Kata Natal, yang menurut arti bahasanya adalah sama dengan kata harlah, hanya dipakai untuk Nabi Isa al-Masih belaka. Jadi ia mempunyai arti khusus, lain dari yang digunakan secara umum -seperti dalam bidang kedokteran, seperti perawatan pre-natal yang berarti "perawatan sebelum kelahiran"-. Yang dimaksud dalam peristilahan ‘Natal' adalah saat Isa Al-Masih dilahirkan ke dunia oleh "perawan suci" Maryam.
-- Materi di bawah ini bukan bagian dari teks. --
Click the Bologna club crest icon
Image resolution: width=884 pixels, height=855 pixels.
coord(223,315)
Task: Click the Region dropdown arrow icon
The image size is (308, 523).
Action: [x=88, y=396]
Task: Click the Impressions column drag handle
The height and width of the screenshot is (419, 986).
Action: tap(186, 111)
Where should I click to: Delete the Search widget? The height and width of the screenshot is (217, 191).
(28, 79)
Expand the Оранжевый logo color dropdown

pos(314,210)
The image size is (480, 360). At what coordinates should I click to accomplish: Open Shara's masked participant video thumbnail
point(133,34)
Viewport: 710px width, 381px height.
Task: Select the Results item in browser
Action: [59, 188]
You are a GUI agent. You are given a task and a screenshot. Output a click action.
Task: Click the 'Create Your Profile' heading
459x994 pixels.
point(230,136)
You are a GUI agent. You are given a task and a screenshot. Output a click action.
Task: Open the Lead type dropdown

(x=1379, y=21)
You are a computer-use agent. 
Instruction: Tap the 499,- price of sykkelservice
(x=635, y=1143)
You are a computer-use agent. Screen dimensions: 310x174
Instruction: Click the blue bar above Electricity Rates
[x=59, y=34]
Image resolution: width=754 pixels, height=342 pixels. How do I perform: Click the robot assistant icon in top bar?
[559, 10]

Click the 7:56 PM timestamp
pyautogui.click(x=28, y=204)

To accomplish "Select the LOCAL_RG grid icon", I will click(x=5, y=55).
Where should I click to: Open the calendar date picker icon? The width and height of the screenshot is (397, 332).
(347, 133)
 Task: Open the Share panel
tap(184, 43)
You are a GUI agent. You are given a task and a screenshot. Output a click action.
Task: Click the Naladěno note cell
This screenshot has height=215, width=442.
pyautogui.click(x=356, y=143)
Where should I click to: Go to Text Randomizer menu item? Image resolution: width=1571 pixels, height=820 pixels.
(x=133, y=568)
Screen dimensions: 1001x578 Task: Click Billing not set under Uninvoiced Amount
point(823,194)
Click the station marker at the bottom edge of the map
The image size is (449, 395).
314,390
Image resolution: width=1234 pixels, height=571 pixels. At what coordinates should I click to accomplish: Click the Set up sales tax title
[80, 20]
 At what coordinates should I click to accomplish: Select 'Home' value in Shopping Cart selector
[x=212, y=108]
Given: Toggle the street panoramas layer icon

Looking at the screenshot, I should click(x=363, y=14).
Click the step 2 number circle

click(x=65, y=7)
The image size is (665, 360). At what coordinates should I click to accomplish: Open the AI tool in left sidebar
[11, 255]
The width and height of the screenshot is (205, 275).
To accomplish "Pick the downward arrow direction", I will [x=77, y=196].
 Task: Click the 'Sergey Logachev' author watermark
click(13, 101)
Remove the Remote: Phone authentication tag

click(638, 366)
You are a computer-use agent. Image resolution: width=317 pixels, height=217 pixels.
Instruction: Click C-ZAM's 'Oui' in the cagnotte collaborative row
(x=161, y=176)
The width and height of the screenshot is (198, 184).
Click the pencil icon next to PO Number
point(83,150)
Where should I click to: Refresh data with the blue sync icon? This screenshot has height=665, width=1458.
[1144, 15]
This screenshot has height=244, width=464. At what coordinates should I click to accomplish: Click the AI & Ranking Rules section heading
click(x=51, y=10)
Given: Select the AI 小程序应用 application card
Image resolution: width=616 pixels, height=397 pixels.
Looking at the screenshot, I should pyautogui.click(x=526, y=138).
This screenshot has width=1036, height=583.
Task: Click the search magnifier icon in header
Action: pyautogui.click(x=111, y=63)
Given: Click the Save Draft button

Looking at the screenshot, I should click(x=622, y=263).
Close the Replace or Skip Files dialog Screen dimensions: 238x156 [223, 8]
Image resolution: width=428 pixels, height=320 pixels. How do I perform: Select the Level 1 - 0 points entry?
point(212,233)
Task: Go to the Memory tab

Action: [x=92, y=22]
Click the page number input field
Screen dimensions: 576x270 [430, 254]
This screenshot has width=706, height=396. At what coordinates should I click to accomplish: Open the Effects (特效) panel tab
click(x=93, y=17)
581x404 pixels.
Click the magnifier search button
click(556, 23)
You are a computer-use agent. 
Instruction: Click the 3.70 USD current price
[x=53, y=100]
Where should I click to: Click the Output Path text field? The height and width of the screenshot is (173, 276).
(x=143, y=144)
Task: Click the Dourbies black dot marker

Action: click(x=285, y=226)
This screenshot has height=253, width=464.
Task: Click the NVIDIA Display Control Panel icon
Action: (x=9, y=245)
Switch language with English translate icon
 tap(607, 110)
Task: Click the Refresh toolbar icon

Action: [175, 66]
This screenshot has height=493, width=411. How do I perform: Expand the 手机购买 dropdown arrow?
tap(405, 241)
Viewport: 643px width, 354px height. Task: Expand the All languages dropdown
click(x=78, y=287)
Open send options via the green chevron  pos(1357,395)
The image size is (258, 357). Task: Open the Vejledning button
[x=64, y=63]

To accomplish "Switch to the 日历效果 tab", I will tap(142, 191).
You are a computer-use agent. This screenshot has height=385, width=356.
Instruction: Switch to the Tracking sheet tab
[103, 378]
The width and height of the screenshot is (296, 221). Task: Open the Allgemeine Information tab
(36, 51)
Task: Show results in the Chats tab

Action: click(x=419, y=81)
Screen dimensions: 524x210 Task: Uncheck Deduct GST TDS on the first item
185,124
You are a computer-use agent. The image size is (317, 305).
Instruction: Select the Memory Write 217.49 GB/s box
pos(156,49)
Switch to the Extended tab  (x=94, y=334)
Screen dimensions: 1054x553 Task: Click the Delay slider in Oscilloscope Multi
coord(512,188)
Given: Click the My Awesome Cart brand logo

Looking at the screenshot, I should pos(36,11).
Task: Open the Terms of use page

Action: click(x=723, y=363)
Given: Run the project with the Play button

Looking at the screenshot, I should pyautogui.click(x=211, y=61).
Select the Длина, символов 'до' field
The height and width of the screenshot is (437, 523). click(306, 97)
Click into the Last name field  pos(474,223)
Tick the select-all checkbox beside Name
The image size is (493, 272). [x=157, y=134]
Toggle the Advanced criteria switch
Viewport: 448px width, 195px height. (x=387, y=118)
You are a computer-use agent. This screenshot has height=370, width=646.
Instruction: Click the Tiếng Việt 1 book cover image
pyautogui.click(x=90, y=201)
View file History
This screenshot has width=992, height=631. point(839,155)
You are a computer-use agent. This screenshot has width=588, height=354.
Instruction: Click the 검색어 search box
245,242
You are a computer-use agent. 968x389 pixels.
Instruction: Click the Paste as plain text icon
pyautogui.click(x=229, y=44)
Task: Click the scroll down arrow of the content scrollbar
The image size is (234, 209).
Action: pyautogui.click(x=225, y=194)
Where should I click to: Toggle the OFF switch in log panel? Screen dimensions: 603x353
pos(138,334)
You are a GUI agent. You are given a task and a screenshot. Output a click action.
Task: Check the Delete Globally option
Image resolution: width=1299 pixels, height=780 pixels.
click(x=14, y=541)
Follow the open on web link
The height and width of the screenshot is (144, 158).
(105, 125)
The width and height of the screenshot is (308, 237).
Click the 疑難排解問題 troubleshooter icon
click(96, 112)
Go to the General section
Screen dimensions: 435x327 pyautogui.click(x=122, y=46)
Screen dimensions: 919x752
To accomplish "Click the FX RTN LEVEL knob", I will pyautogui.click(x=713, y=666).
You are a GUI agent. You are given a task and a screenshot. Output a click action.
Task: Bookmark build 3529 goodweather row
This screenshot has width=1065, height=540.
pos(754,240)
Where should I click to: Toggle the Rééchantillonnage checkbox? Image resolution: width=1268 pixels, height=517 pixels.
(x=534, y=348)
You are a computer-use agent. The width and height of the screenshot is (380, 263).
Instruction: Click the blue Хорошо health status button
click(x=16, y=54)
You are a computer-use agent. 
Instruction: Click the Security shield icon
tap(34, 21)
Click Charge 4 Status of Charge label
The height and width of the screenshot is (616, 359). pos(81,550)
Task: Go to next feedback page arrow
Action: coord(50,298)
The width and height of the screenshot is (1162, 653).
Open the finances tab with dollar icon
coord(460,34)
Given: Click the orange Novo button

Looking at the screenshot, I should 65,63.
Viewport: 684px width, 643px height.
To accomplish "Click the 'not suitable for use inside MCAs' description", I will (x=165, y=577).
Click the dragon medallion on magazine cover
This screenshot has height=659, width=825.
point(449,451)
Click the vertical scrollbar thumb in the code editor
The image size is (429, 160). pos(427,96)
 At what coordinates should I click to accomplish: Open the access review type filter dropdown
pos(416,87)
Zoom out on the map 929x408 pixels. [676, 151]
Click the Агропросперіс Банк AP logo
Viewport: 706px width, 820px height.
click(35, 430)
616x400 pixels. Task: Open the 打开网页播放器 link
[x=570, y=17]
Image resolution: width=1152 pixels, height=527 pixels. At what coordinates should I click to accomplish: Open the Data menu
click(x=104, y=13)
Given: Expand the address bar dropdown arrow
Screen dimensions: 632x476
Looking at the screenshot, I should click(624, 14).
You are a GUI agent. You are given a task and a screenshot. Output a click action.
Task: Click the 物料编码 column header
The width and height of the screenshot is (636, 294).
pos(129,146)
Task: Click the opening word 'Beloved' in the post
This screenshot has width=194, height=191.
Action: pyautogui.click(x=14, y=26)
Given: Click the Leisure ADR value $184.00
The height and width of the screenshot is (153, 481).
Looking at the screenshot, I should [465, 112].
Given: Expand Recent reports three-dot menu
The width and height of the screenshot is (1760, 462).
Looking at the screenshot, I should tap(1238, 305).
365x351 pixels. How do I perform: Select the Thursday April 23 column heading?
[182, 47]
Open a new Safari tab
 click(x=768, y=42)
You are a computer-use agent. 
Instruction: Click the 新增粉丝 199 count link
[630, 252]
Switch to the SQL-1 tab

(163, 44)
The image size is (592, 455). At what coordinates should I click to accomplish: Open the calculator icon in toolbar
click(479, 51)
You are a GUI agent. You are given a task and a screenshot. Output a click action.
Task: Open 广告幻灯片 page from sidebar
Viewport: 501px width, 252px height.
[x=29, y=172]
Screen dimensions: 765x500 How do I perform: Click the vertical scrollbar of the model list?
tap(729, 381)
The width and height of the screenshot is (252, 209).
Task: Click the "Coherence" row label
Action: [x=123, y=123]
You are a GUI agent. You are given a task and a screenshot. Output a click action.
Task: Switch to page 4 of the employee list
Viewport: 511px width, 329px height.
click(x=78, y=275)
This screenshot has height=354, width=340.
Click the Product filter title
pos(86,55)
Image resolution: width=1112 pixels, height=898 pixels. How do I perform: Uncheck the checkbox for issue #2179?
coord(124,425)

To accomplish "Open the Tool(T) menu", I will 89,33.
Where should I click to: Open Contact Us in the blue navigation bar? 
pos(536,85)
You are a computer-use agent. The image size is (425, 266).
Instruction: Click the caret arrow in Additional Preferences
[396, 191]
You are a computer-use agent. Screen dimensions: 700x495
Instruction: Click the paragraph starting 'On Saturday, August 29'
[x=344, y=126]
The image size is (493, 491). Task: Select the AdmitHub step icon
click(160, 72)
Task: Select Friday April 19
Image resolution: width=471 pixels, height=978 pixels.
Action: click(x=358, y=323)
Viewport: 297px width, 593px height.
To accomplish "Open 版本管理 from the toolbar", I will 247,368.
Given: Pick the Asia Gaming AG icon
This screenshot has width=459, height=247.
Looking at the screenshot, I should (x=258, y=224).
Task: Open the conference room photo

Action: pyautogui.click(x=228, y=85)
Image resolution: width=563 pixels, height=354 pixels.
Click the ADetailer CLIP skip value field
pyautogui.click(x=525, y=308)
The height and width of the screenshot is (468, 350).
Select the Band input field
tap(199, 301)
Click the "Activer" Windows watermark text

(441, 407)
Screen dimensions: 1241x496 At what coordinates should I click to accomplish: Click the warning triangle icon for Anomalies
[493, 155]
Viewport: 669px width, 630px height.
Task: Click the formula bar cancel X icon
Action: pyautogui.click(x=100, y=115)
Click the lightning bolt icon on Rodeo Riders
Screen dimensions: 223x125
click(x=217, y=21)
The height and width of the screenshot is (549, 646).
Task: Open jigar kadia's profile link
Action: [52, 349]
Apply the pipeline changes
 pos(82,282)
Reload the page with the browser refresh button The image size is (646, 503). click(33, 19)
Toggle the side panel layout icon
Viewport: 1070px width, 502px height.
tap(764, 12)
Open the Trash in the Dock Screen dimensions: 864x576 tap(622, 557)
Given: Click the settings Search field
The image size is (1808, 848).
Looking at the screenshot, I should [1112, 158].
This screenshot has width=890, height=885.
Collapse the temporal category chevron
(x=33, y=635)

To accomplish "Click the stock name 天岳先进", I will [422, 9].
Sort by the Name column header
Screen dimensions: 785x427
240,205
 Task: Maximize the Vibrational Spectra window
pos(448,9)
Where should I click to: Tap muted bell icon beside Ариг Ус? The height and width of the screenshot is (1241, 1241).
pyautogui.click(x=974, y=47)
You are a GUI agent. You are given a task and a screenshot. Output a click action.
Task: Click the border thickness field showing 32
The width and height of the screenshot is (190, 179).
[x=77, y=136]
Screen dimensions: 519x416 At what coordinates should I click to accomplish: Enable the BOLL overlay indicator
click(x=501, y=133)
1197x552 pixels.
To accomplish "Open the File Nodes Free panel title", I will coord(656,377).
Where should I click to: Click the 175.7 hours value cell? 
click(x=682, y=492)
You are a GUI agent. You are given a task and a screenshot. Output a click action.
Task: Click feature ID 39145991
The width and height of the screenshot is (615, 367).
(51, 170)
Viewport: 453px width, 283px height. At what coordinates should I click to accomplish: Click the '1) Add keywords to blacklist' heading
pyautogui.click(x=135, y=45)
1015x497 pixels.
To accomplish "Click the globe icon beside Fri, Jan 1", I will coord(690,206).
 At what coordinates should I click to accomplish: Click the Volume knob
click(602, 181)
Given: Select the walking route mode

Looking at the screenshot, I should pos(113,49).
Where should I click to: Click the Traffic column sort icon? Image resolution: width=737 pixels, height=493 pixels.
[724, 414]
Karena itulah ia memiliki arti tersendiri, yaitu saat kelahiran anak manusia bernama Yesus Kristus untuk menebus dosa manusia. Karena kaum Nasrani mempercayai adanya dosa asal. Anak manusia yang bernama Yesus Kristus itu sebenarnya adalah anak Tuhan, yang menjelma dalam bentuk manusia, guna memungkinkan "penebusan dosa" tersebut. Karena itu penjelmaannya sebagai anak manusia itu disebut juga oknum, yang merupakan salah satu dari oknum roh suci dan oknum Bapa yang ada di surga.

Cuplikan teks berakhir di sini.